** Provided records follows **

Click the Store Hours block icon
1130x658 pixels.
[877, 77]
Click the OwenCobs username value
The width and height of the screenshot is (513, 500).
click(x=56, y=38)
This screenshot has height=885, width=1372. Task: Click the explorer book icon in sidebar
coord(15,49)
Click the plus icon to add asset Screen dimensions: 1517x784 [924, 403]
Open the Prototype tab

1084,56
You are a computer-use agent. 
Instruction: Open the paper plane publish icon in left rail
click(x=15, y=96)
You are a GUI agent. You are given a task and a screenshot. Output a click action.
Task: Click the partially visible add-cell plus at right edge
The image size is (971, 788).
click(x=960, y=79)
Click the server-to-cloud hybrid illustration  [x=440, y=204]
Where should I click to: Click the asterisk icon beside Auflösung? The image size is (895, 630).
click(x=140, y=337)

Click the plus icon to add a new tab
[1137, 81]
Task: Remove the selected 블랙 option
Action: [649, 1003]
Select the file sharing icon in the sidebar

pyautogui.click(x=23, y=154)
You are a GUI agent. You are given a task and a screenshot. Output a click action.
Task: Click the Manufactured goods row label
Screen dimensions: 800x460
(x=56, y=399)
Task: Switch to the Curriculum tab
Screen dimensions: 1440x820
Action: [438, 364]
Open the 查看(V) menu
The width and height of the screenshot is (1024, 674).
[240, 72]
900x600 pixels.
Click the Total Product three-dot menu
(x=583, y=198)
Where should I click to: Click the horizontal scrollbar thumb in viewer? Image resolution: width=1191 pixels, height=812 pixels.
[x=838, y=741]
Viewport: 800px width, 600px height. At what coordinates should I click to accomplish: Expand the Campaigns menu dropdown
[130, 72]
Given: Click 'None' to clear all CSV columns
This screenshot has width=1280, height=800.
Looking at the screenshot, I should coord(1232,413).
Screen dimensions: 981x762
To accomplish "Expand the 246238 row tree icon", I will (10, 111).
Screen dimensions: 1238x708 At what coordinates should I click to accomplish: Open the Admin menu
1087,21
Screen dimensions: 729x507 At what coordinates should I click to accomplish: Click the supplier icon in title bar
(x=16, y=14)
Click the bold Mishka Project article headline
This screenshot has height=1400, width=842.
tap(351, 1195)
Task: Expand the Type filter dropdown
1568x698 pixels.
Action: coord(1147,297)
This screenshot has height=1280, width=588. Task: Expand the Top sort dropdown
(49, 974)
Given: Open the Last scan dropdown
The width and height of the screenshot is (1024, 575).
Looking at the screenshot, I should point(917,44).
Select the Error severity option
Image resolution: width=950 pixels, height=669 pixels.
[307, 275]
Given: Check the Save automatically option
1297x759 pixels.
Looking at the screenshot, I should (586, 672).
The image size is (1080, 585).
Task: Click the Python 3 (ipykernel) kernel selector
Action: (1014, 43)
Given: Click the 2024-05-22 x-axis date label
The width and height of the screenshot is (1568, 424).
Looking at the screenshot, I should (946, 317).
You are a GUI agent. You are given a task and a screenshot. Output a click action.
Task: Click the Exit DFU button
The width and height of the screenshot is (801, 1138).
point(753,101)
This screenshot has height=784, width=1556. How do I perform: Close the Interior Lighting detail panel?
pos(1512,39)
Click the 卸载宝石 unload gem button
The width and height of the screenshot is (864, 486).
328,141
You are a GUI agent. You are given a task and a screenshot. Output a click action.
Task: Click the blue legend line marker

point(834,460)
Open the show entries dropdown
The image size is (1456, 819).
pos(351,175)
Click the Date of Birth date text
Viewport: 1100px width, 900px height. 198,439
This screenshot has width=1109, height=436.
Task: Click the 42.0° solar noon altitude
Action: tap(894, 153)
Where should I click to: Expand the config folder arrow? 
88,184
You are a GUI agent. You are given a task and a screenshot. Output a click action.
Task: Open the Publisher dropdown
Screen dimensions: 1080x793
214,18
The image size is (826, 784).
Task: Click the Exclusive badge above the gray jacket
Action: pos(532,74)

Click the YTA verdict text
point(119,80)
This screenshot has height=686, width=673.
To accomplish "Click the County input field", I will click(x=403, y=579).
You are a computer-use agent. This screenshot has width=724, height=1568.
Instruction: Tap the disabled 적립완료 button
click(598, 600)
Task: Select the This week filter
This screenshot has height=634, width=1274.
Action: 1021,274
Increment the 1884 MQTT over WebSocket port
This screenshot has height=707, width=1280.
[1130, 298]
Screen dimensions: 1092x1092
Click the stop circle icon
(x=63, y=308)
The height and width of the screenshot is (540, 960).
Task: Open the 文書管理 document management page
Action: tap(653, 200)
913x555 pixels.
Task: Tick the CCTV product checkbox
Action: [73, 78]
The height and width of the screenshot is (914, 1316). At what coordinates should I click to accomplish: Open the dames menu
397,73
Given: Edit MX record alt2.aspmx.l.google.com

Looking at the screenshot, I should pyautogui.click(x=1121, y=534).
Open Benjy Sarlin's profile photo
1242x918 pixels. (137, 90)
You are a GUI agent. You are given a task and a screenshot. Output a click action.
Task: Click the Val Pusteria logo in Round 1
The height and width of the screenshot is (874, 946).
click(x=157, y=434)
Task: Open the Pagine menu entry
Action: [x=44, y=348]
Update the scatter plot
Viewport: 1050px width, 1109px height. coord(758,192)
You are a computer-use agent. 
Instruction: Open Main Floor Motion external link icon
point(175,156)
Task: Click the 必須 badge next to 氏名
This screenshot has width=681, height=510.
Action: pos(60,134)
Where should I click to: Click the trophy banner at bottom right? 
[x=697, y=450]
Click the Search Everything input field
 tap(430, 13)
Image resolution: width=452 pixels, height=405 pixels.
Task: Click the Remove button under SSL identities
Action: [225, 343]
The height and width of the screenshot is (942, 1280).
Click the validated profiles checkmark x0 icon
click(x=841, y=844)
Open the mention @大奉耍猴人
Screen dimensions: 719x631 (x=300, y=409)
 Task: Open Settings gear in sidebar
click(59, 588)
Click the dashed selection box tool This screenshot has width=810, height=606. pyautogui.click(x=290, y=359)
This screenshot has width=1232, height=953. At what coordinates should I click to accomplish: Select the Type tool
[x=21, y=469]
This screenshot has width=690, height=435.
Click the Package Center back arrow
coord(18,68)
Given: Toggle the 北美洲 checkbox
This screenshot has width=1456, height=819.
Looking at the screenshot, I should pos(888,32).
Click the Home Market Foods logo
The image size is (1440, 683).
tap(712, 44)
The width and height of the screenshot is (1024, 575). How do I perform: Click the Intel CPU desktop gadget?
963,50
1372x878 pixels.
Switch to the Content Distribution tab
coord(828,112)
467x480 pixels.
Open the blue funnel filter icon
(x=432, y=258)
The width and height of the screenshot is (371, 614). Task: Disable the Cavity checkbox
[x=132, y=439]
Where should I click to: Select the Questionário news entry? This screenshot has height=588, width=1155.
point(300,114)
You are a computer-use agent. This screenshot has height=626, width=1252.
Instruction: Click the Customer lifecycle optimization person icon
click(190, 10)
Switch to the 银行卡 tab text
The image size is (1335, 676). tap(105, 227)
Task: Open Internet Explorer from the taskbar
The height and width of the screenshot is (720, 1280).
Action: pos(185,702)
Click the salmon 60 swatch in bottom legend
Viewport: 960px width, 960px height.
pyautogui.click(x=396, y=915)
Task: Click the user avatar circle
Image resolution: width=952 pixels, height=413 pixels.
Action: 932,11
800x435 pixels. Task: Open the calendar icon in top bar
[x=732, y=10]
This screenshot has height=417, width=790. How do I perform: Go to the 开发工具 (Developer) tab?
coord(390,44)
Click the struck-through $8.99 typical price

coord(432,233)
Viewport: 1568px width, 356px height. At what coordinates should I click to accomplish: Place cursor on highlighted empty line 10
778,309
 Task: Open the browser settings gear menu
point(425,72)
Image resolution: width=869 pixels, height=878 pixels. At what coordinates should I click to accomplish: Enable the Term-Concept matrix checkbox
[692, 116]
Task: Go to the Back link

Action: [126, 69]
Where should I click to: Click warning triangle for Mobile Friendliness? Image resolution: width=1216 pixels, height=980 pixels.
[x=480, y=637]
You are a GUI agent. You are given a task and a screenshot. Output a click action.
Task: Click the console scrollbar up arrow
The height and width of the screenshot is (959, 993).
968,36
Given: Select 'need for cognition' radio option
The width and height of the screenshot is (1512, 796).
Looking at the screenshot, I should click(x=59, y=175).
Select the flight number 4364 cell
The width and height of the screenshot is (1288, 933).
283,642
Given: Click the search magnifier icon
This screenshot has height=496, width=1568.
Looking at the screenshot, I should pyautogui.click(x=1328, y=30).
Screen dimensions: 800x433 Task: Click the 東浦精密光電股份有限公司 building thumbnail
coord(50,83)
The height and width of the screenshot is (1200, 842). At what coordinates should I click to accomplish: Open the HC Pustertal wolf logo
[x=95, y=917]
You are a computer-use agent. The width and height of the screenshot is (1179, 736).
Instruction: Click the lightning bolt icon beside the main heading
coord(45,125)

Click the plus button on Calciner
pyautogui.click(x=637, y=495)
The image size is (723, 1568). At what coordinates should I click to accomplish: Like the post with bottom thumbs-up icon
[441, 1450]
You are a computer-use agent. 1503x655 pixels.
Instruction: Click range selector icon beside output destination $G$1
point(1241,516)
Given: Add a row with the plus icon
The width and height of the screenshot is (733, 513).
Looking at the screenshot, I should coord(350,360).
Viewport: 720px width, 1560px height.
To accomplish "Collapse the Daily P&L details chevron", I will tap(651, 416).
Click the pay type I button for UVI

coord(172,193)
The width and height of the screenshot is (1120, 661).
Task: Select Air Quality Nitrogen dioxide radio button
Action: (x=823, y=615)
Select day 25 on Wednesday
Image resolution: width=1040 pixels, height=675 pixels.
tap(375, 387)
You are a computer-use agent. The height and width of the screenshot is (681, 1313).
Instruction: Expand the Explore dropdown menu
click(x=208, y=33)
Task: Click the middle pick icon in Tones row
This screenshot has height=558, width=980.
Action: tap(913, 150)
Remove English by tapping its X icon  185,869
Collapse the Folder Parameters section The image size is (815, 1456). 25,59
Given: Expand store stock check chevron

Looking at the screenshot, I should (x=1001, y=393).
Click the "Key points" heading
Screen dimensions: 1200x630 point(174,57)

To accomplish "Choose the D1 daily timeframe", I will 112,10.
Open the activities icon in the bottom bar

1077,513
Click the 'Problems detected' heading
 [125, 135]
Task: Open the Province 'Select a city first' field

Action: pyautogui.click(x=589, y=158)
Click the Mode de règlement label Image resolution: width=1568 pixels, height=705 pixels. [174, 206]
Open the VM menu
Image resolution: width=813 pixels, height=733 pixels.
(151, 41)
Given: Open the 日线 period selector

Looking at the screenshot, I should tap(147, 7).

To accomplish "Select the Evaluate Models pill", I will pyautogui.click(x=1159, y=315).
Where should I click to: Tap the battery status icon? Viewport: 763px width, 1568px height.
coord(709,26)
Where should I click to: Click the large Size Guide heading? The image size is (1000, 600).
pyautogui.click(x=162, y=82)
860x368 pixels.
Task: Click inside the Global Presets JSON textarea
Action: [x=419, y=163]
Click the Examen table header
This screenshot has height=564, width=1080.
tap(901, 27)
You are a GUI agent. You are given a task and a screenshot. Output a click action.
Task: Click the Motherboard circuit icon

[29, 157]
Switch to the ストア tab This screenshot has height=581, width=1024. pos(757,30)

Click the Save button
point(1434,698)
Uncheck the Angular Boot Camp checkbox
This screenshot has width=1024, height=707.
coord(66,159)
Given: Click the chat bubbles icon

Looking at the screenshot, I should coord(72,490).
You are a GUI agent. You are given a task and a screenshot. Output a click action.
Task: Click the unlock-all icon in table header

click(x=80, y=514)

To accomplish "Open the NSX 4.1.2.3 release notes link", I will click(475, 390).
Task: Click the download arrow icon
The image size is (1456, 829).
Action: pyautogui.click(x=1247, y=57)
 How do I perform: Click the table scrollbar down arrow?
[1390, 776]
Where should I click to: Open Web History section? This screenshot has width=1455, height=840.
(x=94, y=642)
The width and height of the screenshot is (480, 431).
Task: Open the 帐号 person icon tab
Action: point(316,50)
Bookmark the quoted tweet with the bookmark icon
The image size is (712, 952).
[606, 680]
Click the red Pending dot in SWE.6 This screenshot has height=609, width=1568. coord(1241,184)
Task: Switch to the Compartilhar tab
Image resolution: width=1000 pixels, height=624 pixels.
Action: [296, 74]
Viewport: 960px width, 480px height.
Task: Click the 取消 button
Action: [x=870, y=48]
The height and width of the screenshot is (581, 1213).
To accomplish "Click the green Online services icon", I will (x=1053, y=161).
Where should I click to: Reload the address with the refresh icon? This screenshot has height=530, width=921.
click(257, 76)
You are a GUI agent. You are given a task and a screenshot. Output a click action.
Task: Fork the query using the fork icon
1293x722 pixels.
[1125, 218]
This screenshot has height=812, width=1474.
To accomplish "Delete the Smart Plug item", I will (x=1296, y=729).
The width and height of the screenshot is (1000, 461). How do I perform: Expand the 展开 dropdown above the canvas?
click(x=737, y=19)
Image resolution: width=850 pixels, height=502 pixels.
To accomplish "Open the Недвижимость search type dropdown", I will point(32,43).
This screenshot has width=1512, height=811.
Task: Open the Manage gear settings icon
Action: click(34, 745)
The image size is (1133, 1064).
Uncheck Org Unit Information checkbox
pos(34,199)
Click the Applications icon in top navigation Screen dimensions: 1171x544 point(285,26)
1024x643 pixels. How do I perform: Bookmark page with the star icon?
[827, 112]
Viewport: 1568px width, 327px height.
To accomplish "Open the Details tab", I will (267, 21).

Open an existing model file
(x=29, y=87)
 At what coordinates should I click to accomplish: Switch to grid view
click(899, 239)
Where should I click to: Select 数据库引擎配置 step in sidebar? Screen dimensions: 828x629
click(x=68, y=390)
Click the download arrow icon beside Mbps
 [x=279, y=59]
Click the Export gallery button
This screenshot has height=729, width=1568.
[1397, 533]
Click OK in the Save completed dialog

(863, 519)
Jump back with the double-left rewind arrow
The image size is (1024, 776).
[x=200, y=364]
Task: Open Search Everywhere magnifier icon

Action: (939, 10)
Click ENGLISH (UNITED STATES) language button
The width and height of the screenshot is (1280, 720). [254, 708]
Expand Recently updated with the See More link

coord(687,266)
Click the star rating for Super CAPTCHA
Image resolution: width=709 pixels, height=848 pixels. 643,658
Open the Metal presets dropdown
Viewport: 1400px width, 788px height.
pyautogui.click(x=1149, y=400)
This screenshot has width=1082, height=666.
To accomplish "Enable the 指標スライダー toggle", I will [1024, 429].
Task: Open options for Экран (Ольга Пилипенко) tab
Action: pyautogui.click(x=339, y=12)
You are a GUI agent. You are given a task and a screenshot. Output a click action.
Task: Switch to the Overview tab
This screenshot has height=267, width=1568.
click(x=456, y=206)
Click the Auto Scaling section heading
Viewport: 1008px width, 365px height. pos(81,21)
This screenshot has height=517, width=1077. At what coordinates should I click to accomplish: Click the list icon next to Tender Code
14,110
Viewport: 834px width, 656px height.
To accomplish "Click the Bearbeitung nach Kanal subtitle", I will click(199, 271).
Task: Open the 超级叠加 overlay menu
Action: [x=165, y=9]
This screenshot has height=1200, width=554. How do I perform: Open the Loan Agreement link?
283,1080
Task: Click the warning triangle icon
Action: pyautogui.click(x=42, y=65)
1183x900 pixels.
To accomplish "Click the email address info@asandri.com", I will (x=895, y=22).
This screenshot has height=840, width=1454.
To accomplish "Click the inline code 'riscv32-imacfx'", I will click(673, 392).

** End of Provided records **

What to do =
Within the records, the lines containing the string "Collapse" are to be counted and their number given without comment.

Exercise answer =
2